To be honest, Rodri’s biggest problem was that he wasn’t Fernandinho. But if there seems to be a theme of redemption when it comes to new signings in their sophomore seasons under Pep. Back then, the examples of Bernardo Silva and Riyad Mahrez stood out and bought Rodri the virtue of patience of some.
Is the fact that he quietly goes about his business while defensive midfielders are all about the war cries and the bandaged heads? Or is it the fact that he looks like he works in a bank- shirt tucked in, no skin fade and basically more Busquets and less Nainggolan that makes him underrated?
Your guess is as good as mine but in City’s 21-game winning run, while the likes of Ruben Dias, John Stones, Ilkay Gundogan and Phil Foden have been championed, there has been no mention of Rodri.
Making 3.59 tackles and interceptions per 90 and 2.25 TklW (tackles in which the tackler’s team won possession of the ball) per game, the former Atleti man has been a beast this season.

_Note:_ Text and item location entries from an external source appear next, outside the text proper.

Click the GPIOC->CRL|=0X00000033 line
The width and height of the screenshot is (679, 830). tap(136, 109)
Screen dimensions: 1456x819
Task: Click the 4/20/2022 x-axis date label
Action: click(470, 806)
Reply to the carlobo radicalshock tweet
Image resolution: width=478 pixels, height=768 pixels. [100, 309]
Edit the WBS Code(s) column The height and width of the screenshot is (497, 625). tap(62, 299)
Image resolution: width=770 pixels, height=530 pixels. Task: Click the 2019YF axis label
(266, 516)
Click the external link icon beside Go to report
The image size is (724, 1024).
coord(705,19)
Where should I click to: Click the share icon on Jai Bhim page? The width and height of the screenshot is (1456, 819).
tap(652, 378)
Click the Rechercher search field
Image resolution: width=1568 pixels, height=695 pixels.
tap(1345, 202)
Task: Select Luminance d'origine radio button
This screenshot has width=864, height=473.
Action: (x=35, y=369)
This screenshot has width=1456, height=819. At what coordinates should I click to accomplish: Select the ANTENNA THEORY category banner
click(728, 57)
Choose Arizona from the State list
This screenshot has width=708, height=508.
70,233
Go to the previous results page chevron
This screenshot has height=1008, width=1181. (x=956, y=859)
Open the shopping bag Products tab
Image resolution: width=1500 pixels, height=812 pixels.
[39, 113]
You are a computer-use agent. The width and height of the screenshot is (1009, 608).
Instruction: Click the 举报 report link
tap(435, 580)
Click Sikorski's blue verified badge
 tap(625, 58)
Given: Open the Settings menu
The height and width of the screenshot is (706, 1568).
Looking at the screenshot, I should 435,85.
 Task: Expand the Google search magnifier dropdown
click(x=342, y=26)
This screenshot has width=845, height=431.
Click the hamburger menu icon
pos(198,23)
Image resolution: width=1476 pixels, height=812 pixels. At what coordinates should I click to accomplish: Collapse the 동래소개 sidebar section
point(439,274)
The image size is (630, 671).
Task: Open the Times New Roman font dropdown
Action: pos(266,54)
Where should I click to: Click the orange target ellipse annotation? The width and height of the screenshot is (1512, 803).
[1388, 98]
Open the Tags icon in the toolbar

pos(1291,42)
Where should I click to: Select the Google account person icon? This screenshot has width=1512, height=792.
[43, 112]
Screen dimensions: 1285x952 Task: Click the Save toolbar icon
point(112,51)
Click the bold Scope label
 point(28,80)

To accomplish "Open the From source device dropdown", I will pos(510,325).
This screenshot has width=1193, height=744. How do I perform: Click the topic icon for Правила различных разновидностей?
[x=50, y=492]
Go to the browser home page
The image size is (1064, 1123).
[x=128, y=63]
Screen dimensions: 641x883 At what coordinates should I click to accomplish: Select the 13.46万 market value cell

In comparison, his predecessor in Fernandinho made 2.94 tackles and interceptions and 1.16 TklW per 90 in the ‘Centurions’ season. Statistically, this is staggering considering the Brazilian was impenetrable throughout that campaign and is just an insight into how excellent Rodri has been.
Beyond the numbers, City’s anchor in midfield passes the eye test every time. His abilities as a technician have never been in doubt anyway. Roll back the clip for his pre-assist for Raheem Sterling’s goal against West Brom at the Hawthorns. A sumptuous pass over the top on the right channel for Riyad Mahrez to control with his in-step and put it on a plate for the Englishman. But Rodri isn’t one for the highlight reels.
Instead, he keeps things simple, keeping things ticking and making sure he stays press-resistant, even against the likes of Liverpool and Manchester United this campaign. You don’t get more Mr. Reliable than Rodri (and James Milner obviously).
In this campaign that has had a strong redemption arc and the likes of Stones, Cancelo, Shaw and Lingard have been unanimously appreciated, where’s the love for Rodri?
In the same vein, Højbjerg, Soucek and Rice have been given their flowers for shouts of being the best defensive midfielders in the country. Sure, they’ve been class but at West Ham, David Moyes operates a true double pivot while Jose Mourinho’s Spurs play on the backfoot and we have seen the odd game where Danish warrior has succumbed to an error off late.
This isn’t to force an agenda that Rodri is the best in the business- it is to emphasize the fact that he’s never been in the conversation. This is despite him operating in the most attacking system out of his peers, seeing Gundogan has been pushed into an advanced role and yet, the 24-year old hasn’t flinched. More than just the back 4, Rodri’s excellence has compounded to Guardiola’s men becoming a defensive behemoth.
It comes back to that Jürgen Klopp conversation about how Sadio Mane and Mo Salah aren’t world class everyday but Roberto Firmino is. United put the chokehold on City in their 0-2 win at the Etihad. The likes of Cancelo and De Bruyne were off the boil but somehow, Rodri was immense once again. Funnily enough, he even came the closest to scoring with his shot that hit the crossbar. This of course proves as a minute example of the fact that the Spaniard is extraordinarily consistent.
Rodri’s not one for the back pages and the accolades. This thinkpiece isn’t meant to rant and rave about why he isn’t being mentioned as the guaranteed defensive midfielder in the Premier League Team of The Year. Just give the man the credit he deserves, he’s been incredible.